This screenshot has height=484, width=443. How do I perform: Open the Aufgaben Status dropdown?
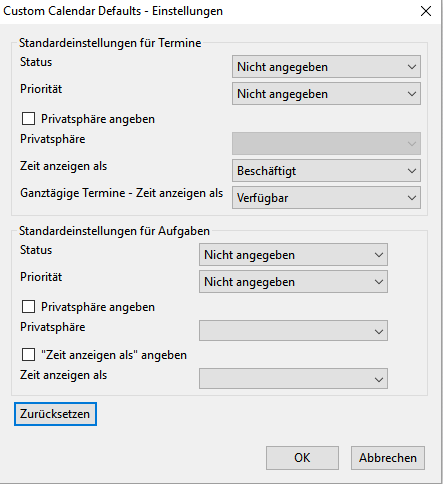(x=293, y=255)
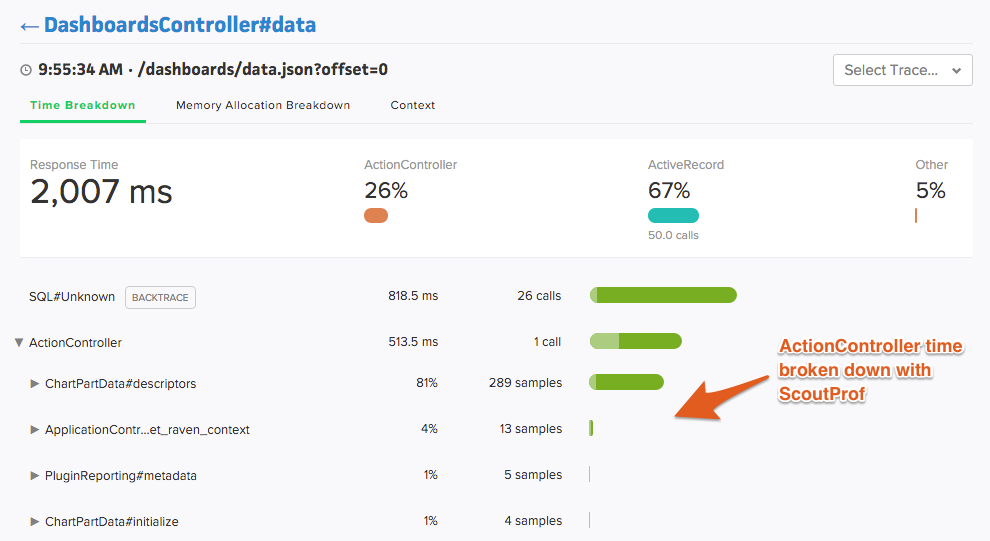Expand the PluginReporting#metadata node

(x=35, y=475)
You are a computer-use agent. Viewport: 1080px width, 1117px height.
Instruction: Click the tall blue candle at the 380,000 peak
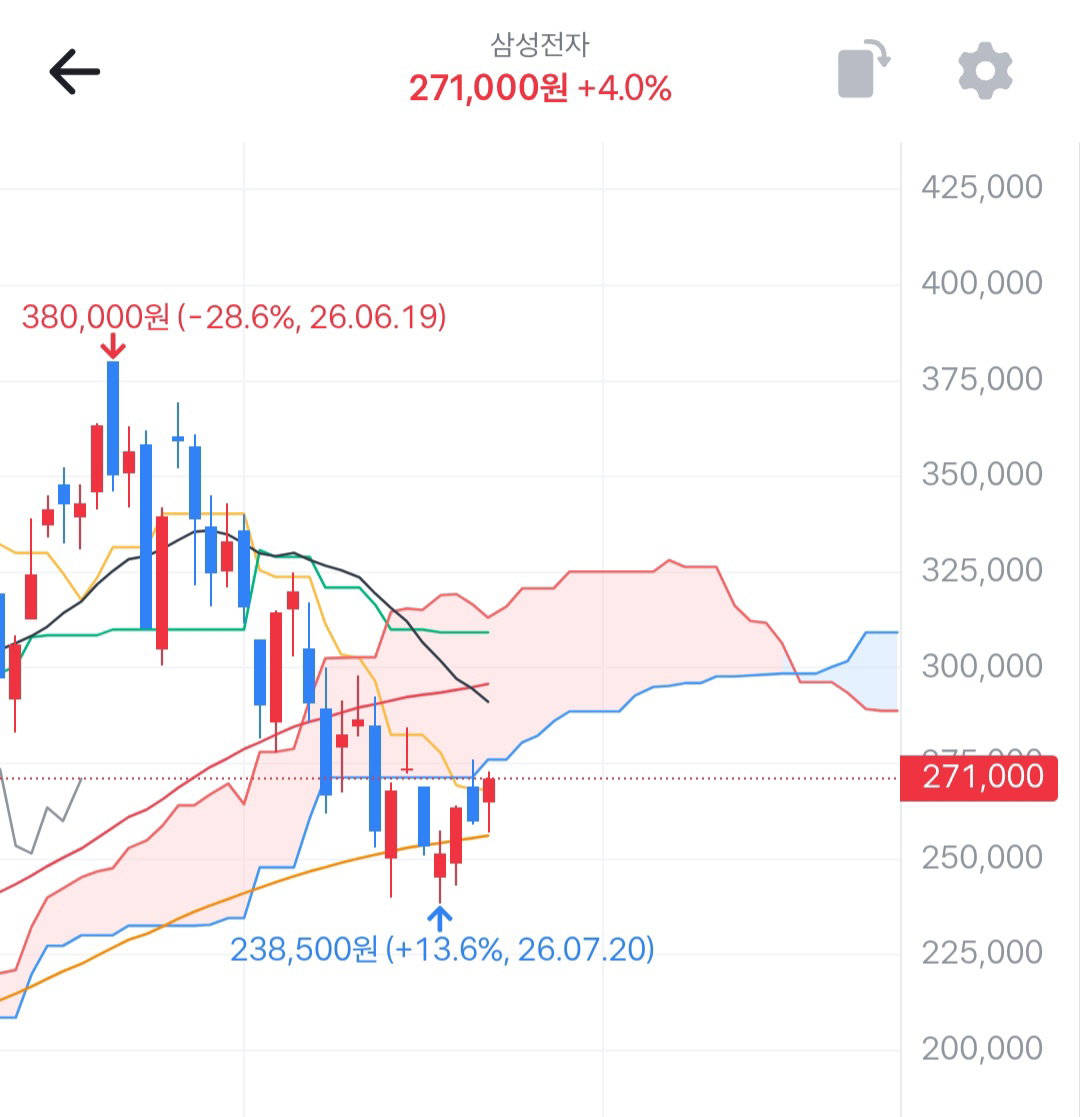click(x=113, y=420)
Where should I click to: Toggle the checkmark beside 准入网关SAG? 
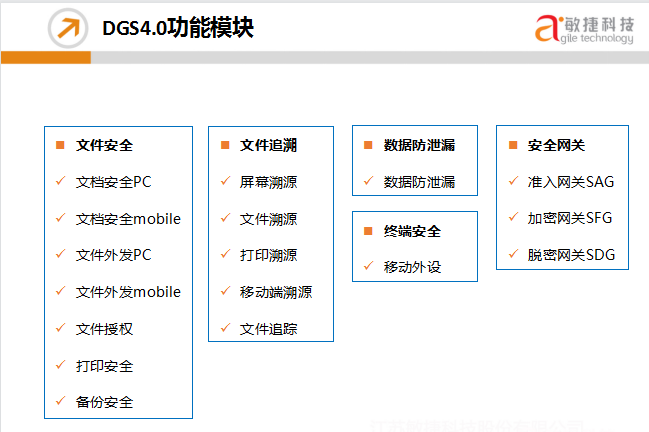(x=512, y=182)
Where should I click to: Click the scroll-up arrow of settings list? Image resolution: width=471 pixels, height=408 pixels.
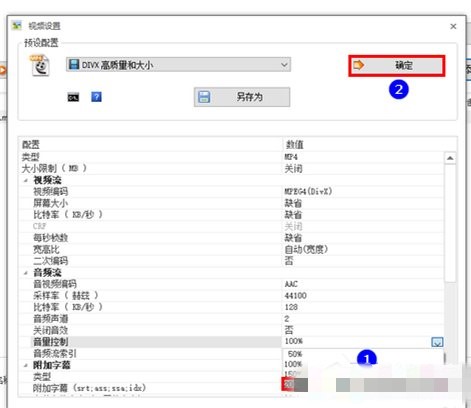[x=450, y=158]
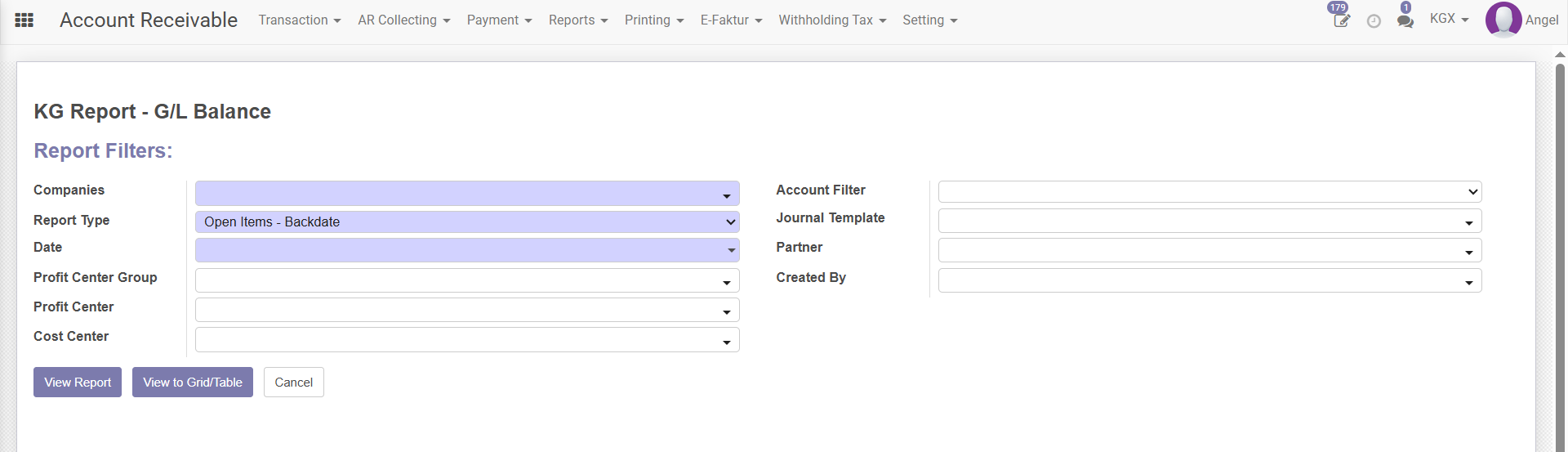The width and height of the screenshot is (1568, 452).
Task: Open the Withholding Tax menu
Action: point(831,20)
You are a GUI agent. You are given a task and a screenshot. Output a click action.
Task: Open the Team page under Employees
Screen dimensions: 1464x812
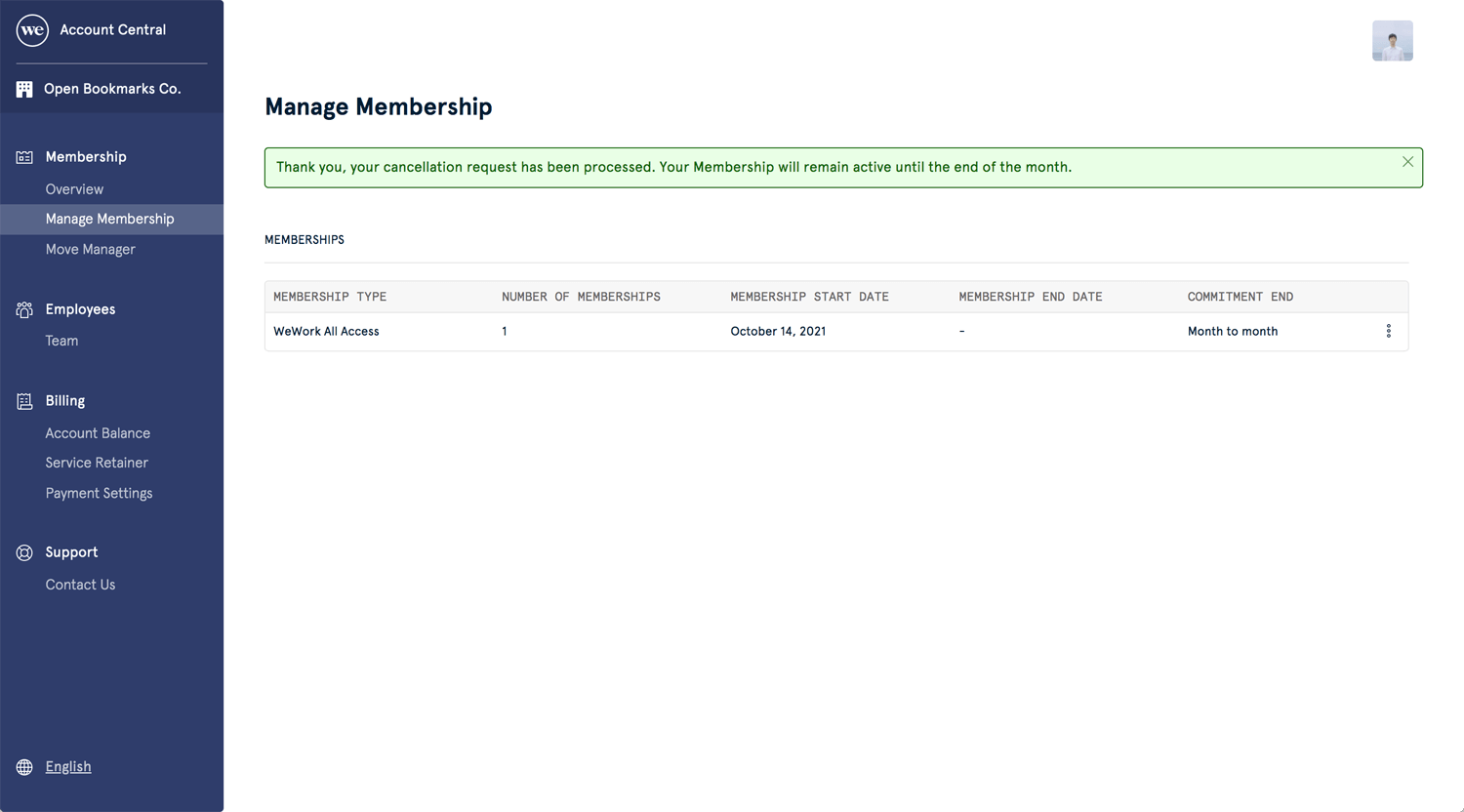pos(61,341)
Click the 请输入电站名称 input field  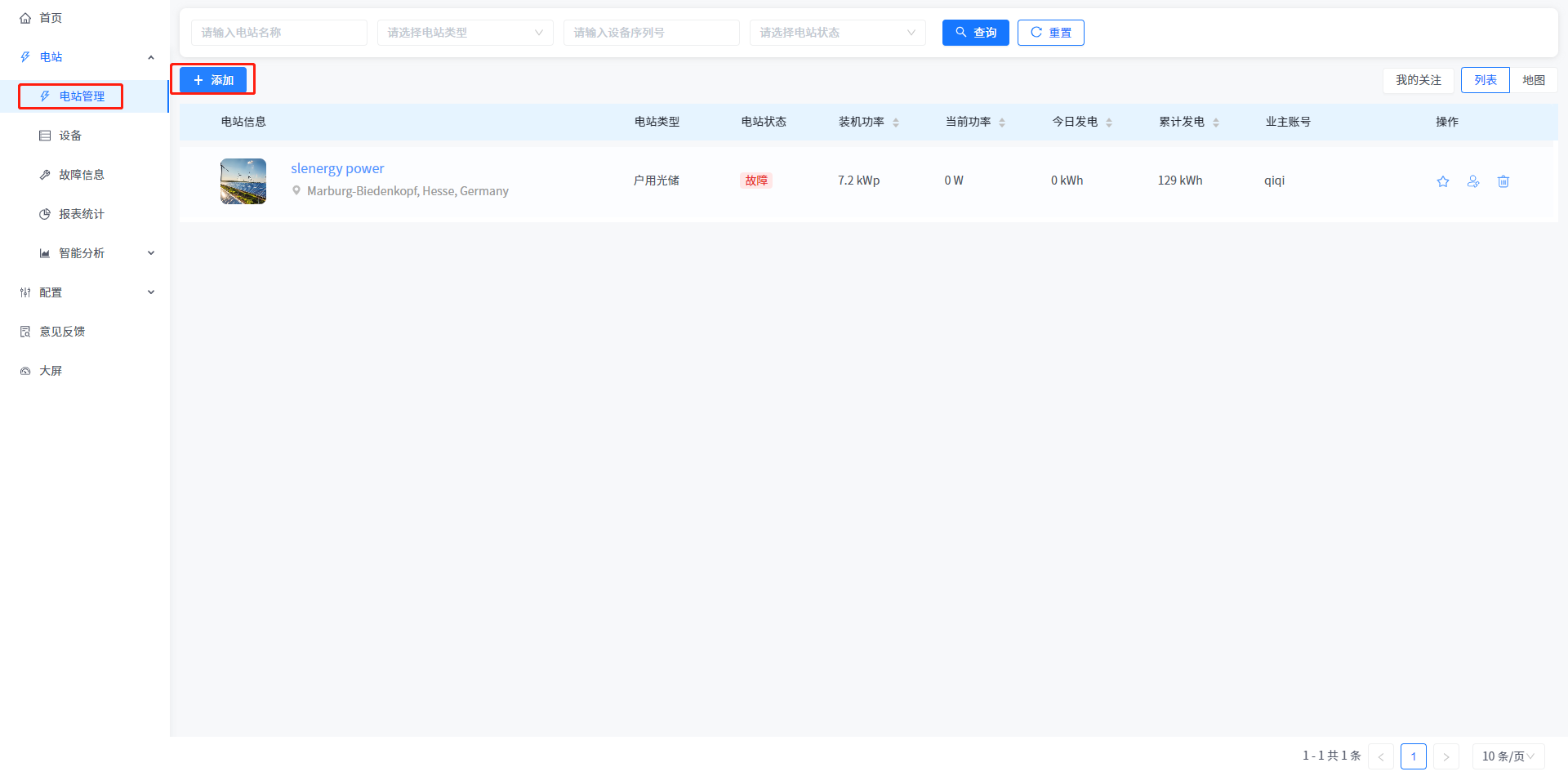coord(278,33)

Task to carry out:
In the material, find each line with the word "agent" and list it.

Solved problem:
You are a computer-use agent. Viewport: 1080px width, 1117px height.
You are a GUI agent. You are given a task and a screenshot. Output a click action.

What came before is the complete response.